Hadoop is a robust, economical choice for storing large amounts of diverse data on commodity hardware for later analysis. With native support for a number of Hadoop flavors—and a powerful combination of visual data discovery and advanced analytics—Spotfire empowers users of all levels to analyze data from Hadoop and efficiently derive great value from their big data assets.
There are two categories of Hadoop-Spotfire integration:
1. Spotfire native data connectors
2. Integration of Hadoop with the advanced analytic engine for the R language, TIBCO Enterprise Runtime for R (TERR)
Access and Visualization of Hadoop Data
With Spotfire native data connectors, users can access Hadoop data in a number of ways. An in-database connection can push aggregations into Hadoop for analyzing large datasets. Spotfire can then model and visualize this data without the need for scripting or manual query editing—so less technical users can manipulate these datasets—and those with advanced data modeling skills can still use queries.
Less Technical Users and Expert Workflows
From the Hadoop aggregation, users can extract selected slices of data for deeper analysis. Technical users can send this data to TERR for advanced analysis, and their entire workflow can be encapsulated as a best practice in Spotfire. Less technical users can then run the routine, benefit from the advanced visualizations, and make predictions based on large Hadoop datasets. Data scientists can create, analyze, and share results without dealing with the details of the Hadoop architecture.

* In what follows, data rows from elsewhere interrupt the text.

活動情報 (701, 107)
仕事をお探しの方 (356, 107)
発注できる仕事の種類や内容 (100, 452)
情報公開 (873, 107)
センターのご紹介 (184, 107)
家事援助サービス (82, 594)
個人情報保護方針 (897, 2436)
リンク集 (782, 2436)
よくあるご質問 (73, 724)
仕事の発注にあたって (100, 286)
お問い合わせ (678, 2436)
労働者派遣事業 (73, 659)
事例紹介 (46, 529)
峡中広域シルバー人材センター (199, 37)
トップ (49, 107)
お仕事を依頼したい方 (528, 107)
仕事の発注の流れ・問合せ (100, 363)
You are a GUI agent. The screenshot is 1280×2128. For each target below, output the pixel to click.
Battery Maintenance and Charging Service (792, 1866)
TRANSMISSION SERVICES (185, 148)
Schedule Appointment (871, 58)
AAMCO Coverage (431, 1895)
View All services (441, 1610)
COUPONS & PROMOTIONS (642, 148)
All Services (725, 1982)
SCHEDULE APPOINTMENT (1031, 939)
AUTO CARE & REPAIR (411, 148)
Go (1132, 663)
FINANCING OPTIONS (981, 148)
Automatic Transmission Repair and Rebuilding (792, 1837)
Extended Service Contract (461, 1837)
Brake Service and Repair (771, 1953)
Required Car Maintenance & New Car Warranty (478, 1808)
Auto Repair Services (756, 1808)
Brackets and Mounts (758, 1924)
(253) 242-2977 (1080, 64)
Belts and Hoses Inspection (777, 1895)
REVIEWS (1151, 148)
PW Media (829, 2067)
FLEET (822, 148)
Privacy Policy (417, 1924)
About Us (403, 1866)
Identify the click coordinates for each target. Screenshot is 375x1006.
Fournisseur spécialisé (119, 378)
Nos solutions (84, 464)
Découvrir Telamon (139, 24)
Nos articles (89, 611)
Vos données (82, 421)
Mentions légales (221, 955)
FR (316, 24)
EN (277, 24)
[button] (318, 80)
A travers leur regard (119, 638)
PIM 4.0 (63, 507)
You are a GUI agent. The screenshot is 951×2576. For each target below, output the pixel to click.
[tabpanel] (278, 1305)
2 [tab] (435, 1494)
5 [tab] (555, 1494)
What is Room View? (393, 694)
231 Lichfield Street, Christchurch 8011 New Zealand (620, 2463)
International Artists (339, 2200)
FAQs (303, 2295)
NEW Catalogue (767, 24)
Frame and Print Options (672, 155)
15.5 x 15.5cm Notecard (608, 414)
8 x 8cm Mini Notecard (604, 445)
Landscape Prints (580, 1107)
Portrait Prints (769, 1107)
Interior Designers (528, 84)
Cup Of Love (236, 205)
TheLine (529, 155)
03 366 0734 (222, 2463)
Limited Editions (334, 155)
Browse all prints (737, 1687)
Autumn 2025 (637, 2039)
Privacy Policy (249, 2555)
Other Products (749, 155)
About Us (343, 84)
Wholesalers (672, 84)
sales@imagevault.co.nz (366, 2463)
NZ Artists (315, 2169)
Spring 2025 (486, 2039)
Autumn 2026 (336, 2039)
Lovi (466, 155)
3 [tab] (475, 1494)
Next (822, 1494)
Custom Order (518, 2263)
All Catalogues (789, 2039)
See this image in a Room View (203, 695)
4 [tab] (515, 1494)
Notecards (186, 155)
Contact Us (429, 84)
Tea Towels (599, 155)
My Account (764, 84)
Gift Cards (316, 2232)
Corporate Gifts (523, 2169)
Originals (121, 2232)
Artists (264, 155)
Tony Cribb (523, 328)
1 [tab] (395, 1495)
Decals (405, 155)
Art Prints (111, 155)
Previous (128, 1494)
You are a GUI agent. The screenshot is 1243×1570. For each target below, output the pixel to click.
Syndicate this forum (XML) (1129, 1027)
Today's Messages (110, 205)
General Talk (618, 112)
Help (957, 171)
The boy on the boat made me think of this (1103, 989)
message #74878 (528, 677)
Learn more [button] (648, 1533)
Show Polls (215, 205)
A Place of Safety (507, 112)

Information Sharing and Collaboration
Spotfire connections to Hadoop can be quickly configured into analytic workflows, dashboards, and reports, which can then be shared, reused, and consumed across the organization. KPIs based on Hadoop data can be pushed to virtually any user device with Spotfire Metrics. Extensive geo-analytic support within Spotfire makes it easy to generate insights from geographical data.
Production Analysis of Hadoop Data
Once a data connection to Hadoop (or other data source) has been defined, TERR can reuse these connections to extract and analyze data through custom queries independent of Spotfire. TERR includes a set of R functions for this purpose, which can be called in simple scripts in a TERR session, so large Hadoop datasets can be scheduled for routine analysis.
TERR + Hadoop = Power
TERR can execute native Map/Reduce calls directly on a Hadoop cluster via the Hadoop Streaming Interface. Faster, more scalable, and more robust than open source R, TERR enables users to process Hadoop data more quickly and reliably. As performance gains are multiplied across nodes, this approach produces analytic answers much faster and with fewer resources. Individual predictive models can be created in parallel across the Hadoop cluster, and then combined to provide a better, synthesized, sharable result.
With Spotfire, TERR, and Hadoop, analytics can be faster, better, and easily accessible to a very large population of users. Securing these capabilities for better decision-making across the organization is smart.